Post by Cyberchess »

Monsieur Plastique wrote:
Cyberchess wrote:They may have laid off the engineering dept. in order to reduce production costs in a rapidly shrinking market. It’s really a pity.

Fondly reminiscing about the Novags of yore regards….
John
It needs to be borne in mind that even before the time of Obsidians, Star Opals, etc, the actual programmers of the chess engines themselves likely had little to nothing to do with the products or the company producing them. And even in cases where they might have, in an historical context decent opening books were still (and always have been) a specialised discipline separate to the creation of an engine (though a book compiler needs to be aware of the program characteristics so as to avoid the machine "voluntarily" playing lines that weaken it).
Yes, I wholeheartedly concur that a chess programmer should not be bogged down with the mundane task of opening book creation. After all, they need to concentrate their efforts on pruning techniques, evaluation weights, dynamic piece assessment and the like.

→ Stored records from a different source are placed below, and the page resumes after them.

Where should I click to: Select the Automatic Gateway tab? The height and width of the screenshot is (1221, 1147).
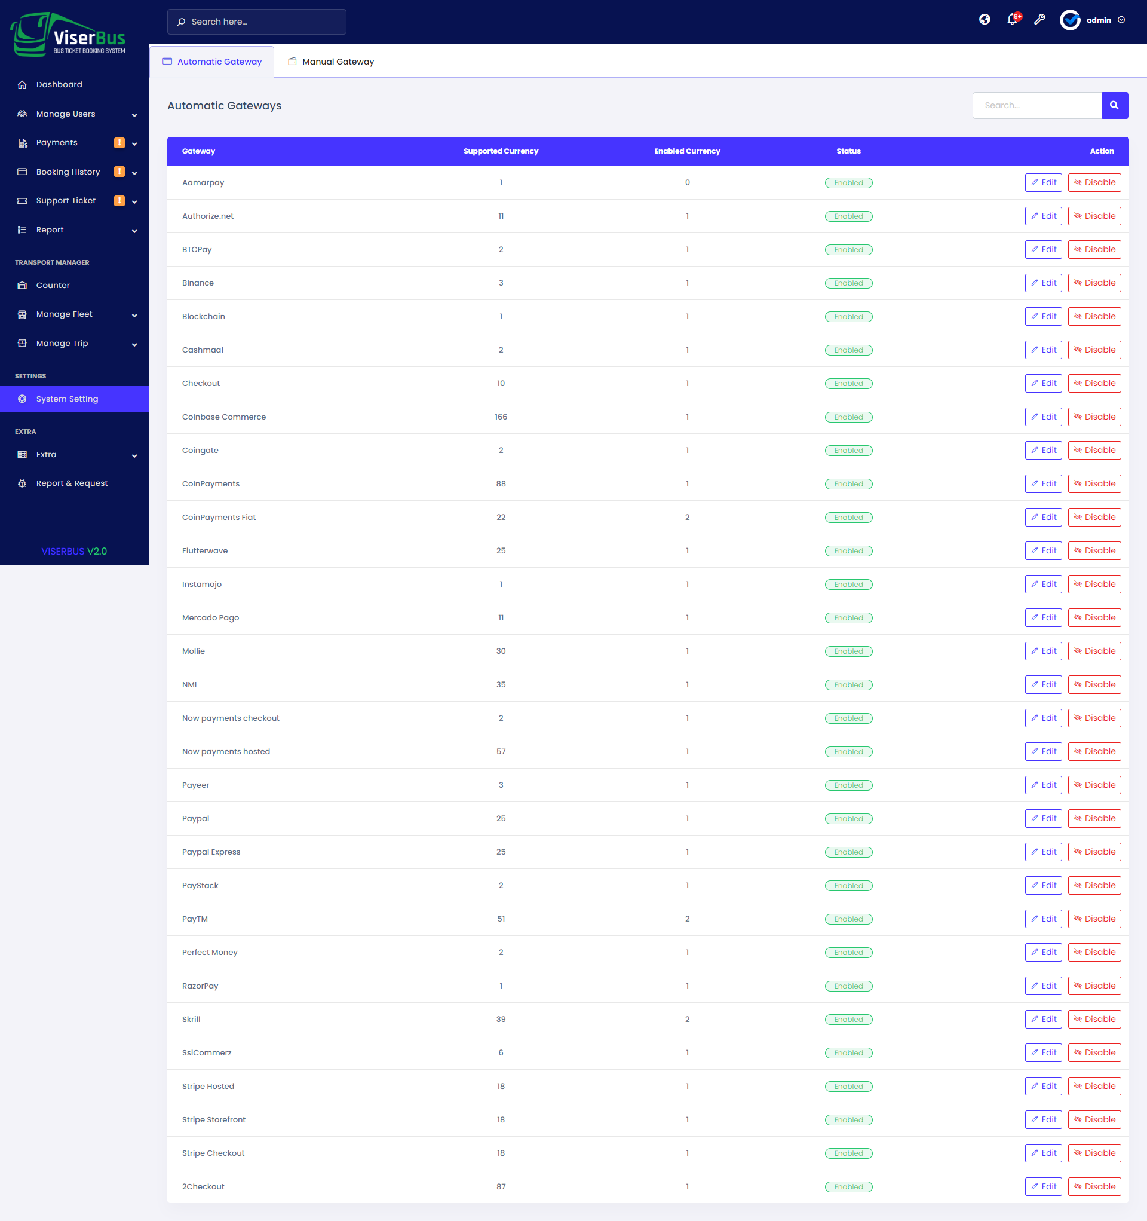click(x=219, y=61)
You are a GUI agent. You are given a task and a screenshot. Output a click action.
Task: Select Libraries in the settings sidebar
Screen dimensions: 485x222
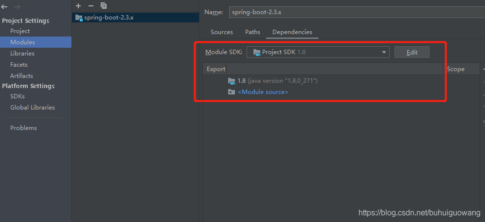pos(22,54)
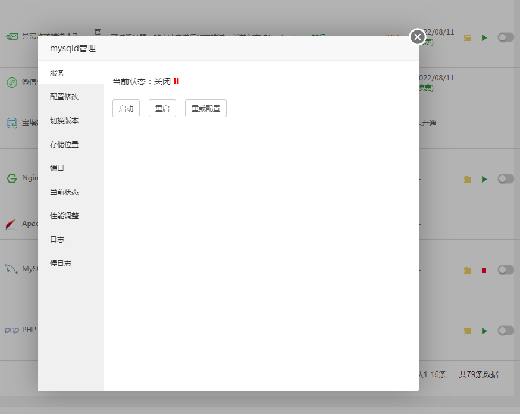Toggle the switch in the PHP row
The image size is (520, 414).
(x=506, y=331)
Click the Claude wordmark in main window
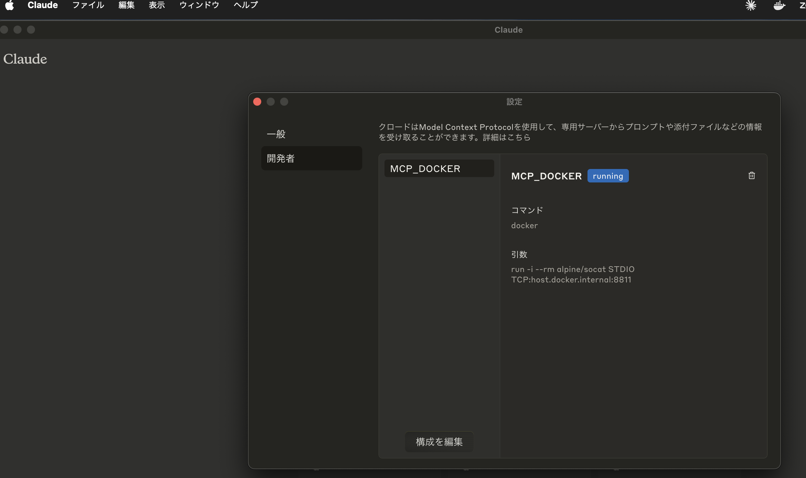Viewport: 806px width, 478px height. (x=25, y=59)
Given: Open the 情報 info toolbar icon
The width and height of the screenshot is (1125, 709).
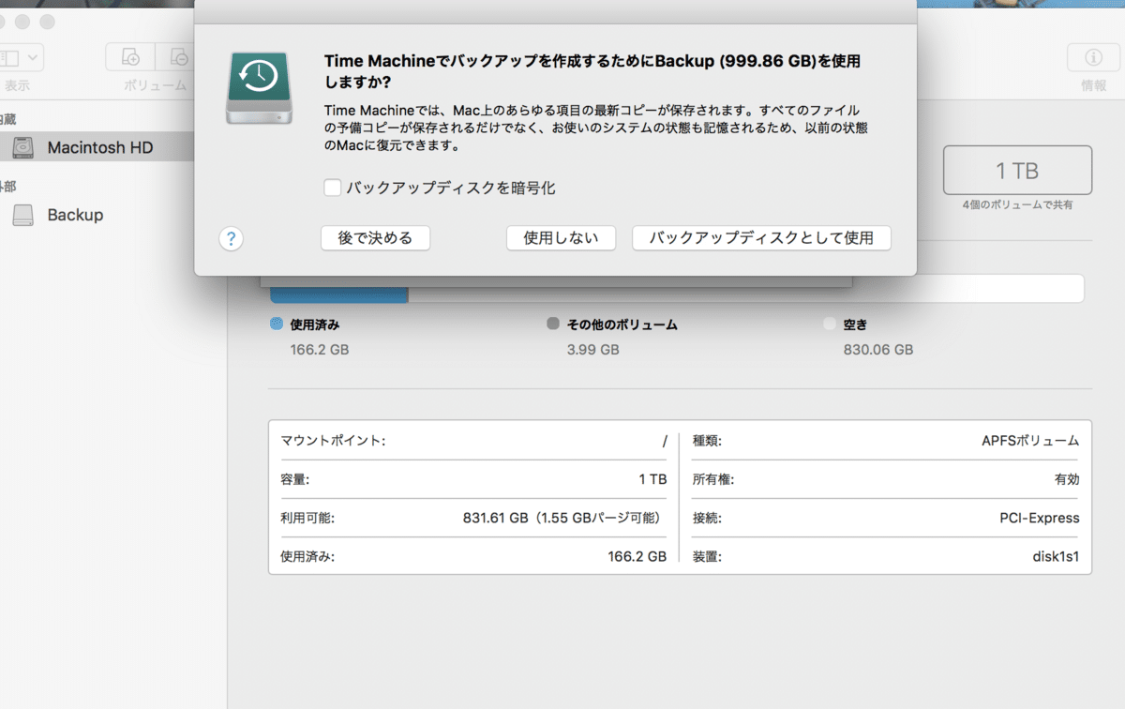Looking at the screenshot, I should [x=1093, y=58].
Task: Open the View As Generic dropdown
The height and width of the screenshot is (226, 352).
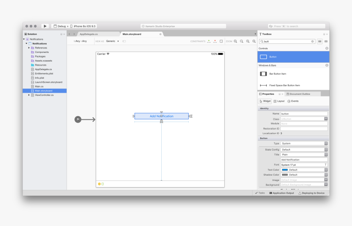Action: (113, 41)
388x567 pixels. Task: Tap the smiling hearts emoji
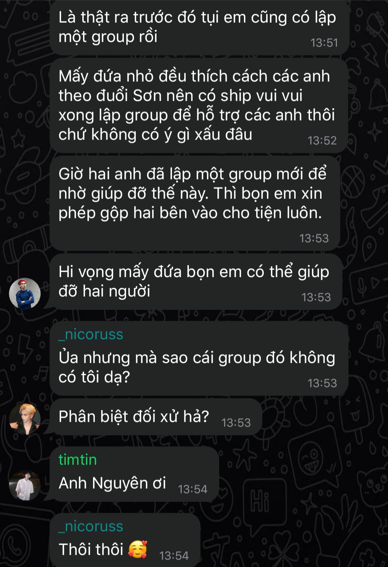click(138, 549)
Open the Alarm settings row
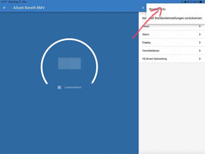This screenshot has width=205, height=154. (x=167, y=34)
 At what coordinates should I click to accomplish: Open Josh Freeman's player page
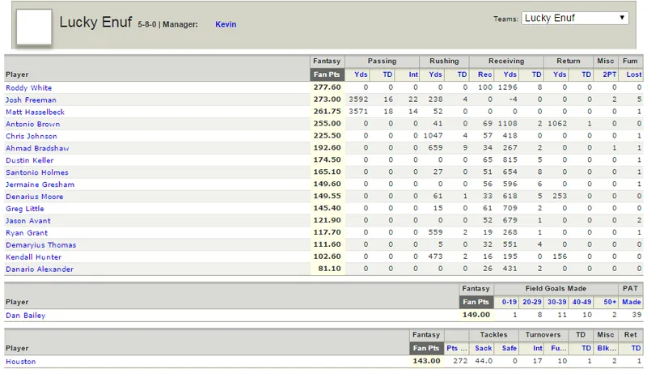[x=31, y=100]
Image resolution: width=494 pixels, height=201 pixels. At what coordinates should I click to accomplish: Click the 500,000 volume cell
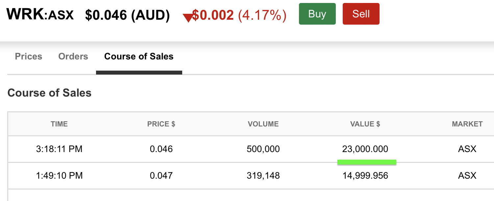point(263,149)
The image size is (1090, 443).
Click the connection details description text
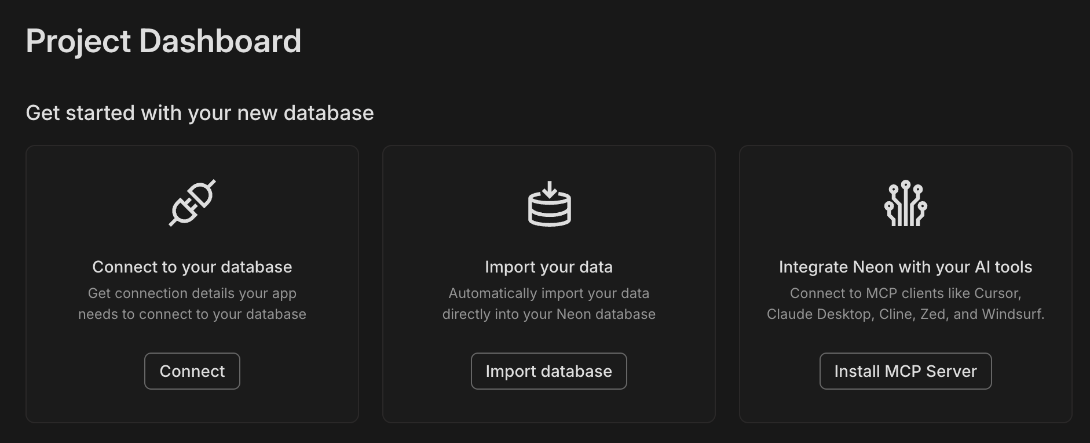[192, 303]
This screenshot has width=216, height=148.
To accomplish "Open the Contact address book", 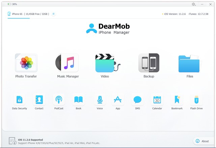I will click(39, 100).
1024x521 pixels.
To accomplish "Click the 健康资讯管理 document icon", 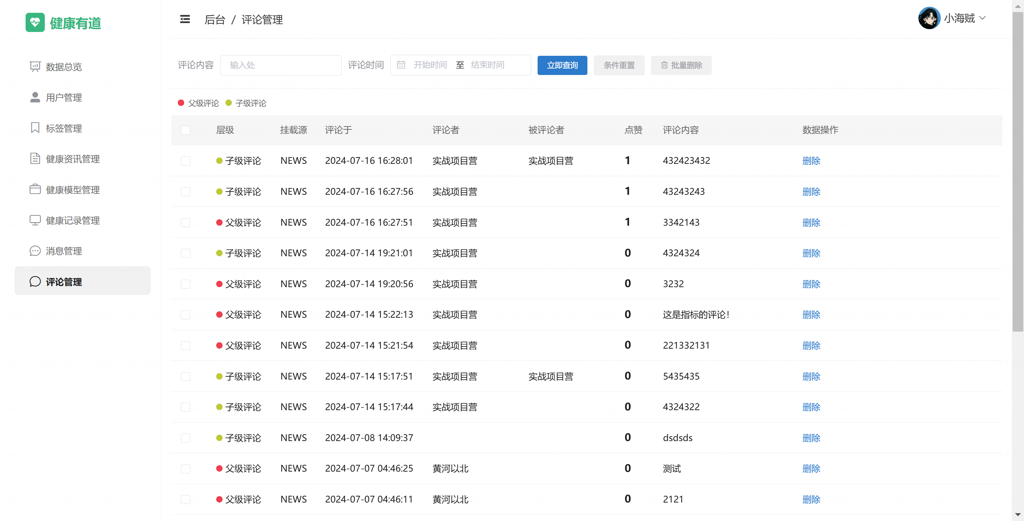I will click(x=35, y=159).
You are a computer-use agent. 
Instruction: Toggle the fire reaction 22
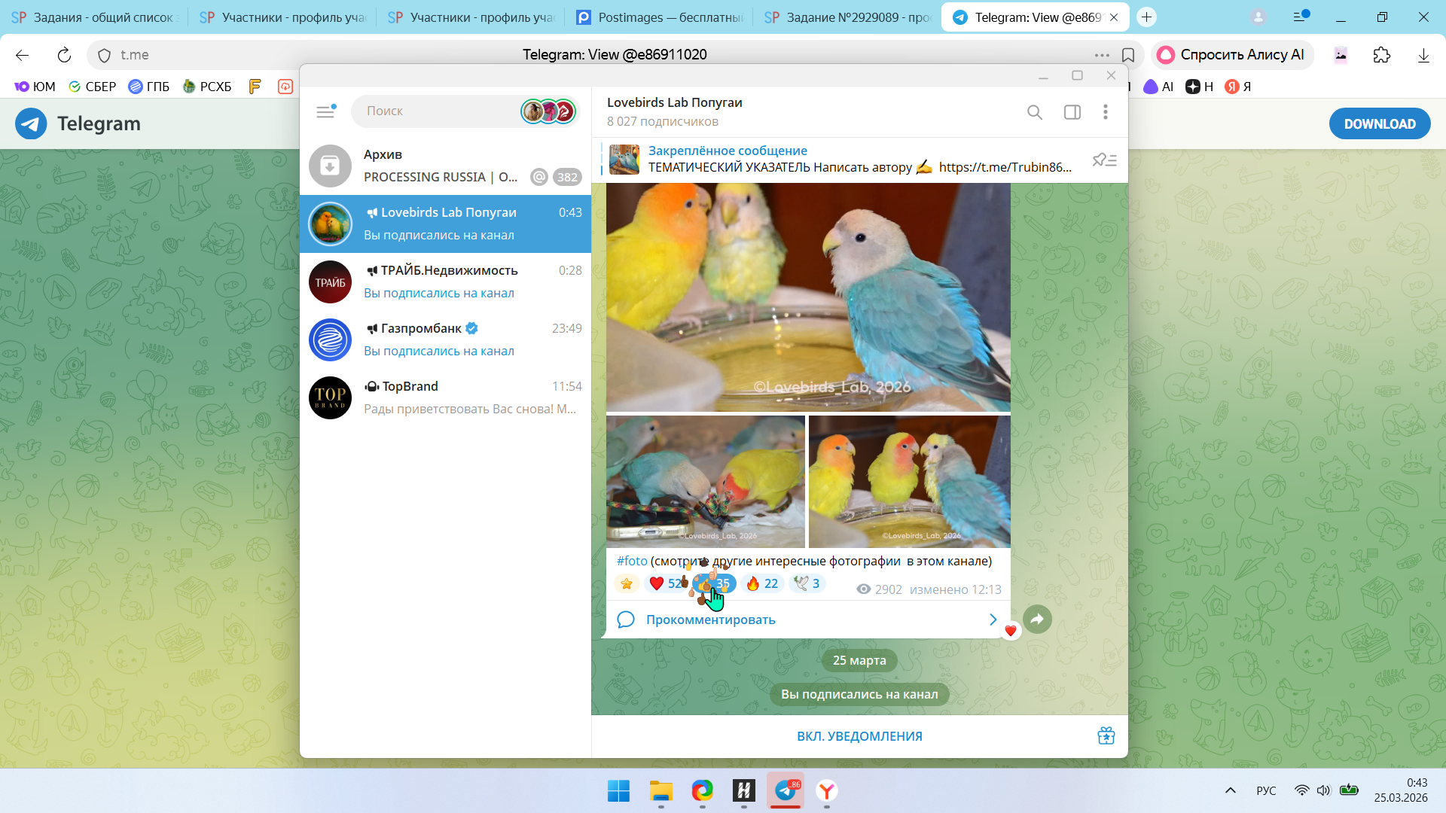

I recall how Marty Hirsch’s success in the early ‘90s was partially attributed to MChess’s cutting-edge opening book compiled by Sandro Necchi of Italy. Indeed, finding a good opening book author is an essential task for any PC or dedicated chess programmer. Back in the roaring ‘80s, rumors abounded of opening books that were specifically designed to exploit weaknesses in the opening books of leading competitors. This technique, of course, resulted in a plethora of misleading data as to which program was truly better.